4,entertainment,ocean s twelve raids box office ocean s twelve...


In [6]:
print(len(df))

2225


In [7]:
df.groupby('category').count()

Unnamed: 0_level_0,text
category,Unnamed: 1_level_1
business,510
entertainment,386
politics,417
sport,511
tech,401


$$
\\
$$

# Setting

## BertTokenizer

토크나이저로 pretrain된 BERT의 BertTokenizer를 갖고 옵니다. 여러 종류를 시도해보세요.

- bert-base-uncased : 108MB param, all lowercase
- bert-large-cased : 340MB param, both upper and lower
- bert-base-cased : 108MB param, multi language, both upper and lower


### Define tokenizers

In [8]:
tokenizer1 = BertTokenizer.from_pretrained('bert-base-cased')
tokenizer2 = BertTokenizer.from_pretrained('bert-large-cased')
tokenizer3 = BertTokenizer.from_pretrained('bert-base-uncased')

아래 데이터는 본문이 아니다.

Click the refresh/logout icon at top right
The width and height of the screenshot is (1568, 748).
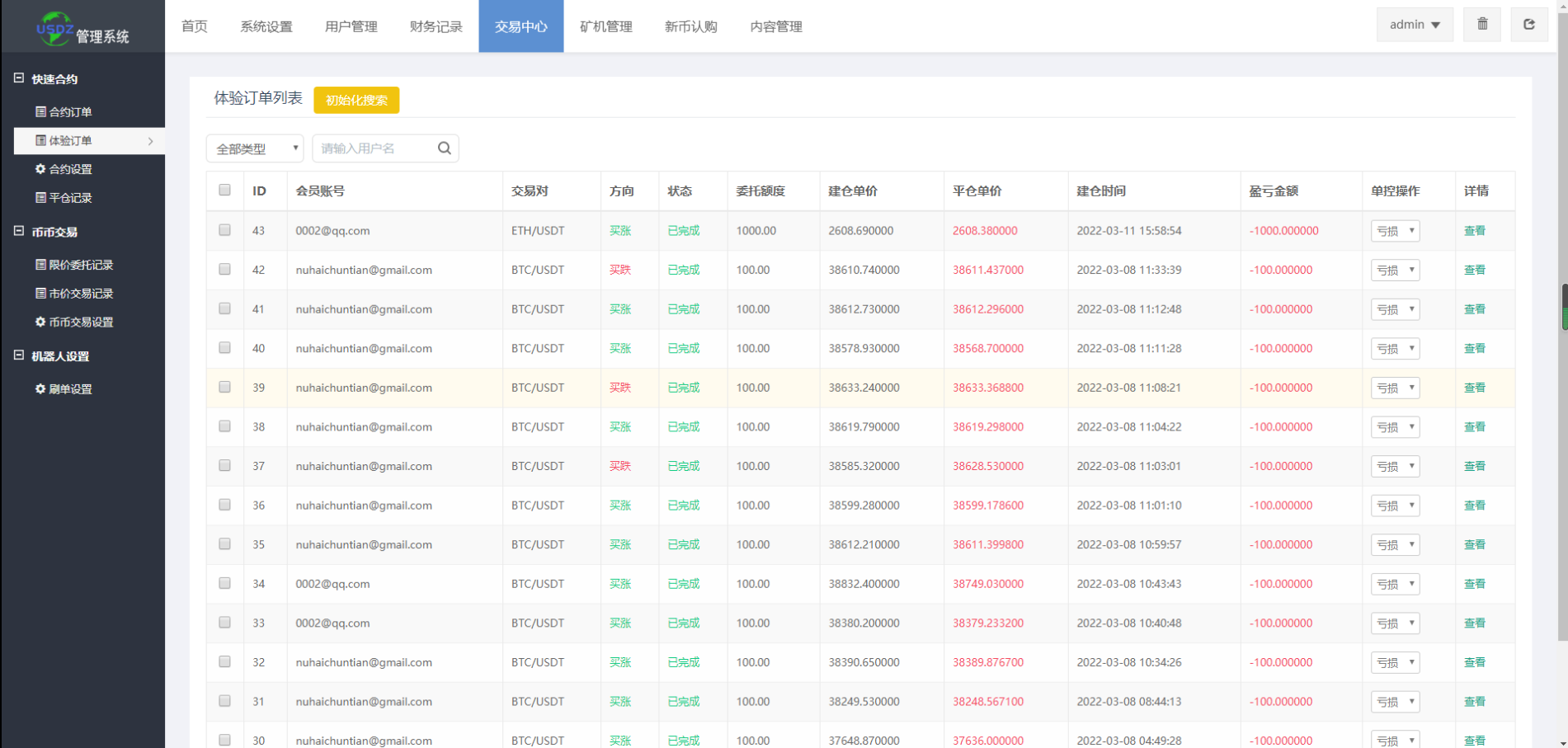click(1528, 24)
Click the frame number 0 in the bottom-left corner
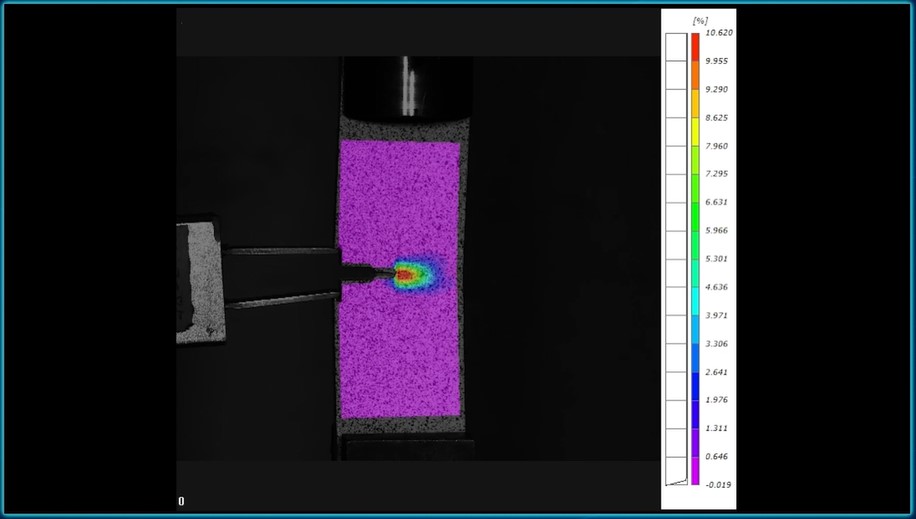Viewport: 916px width, 519px height. pos(181,502)
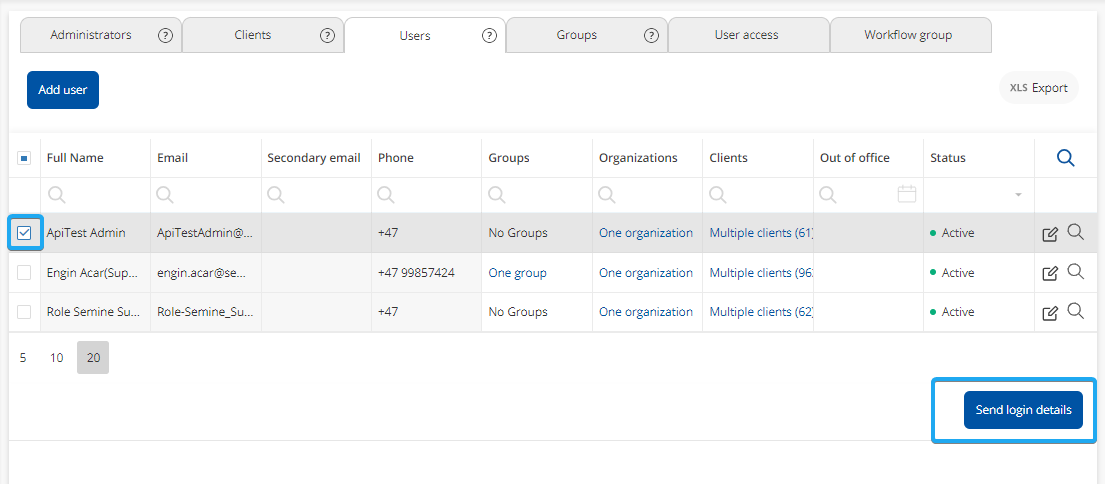
Task: Open calendar picker in Out of office filter
Action: 906,194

The secret `HF_TOKEN` does not exist in your Colab secrets.
To authenticate with the Hugging Face Hub, create a token in your settings tab (https://huggingface.co/settings/tokens), set it as secret in your Google Colab and restart your session.
You will be able to reuse this secret in all of your notebooks.
Please note that authentication is recommended but still optional to access public models or datasets.


tokenizer_config.json:   0%|          | 0.00/49.0 [00:00<?, ?B/s]

vocab.txt:   0%|          | 0.00/213k [00:00<?, ?B/s]

tokenizer.json:   0%|          | 0.00/436k [00:00<?, ?B/s]

config.json:   0%|          | 0.00/570 [00:00<?, ?B/s]

tokenizer_config.json:   0%|          | 0.00/49.0 [00:00<?, ?B/s]

vocab.txt:   0%|          | 0.00/213k [00:00<?, ?B/s]

tokenizer.json:   0%|          | 0.00/436k [00:00<?, ?B/s]

config.json:   0%|          | 0.00/762 [00:00<?, ?B/s]

tokenizer_config.json:   0%|          | 0.00/48.0 [00:00<?, ?B/s]

vocab.txt:   0%|          | 0.00/232k [00:00<?, ?B/s]

tokenizer.json:   0%|          | 0.00/466k [00:00<?, ?B/s]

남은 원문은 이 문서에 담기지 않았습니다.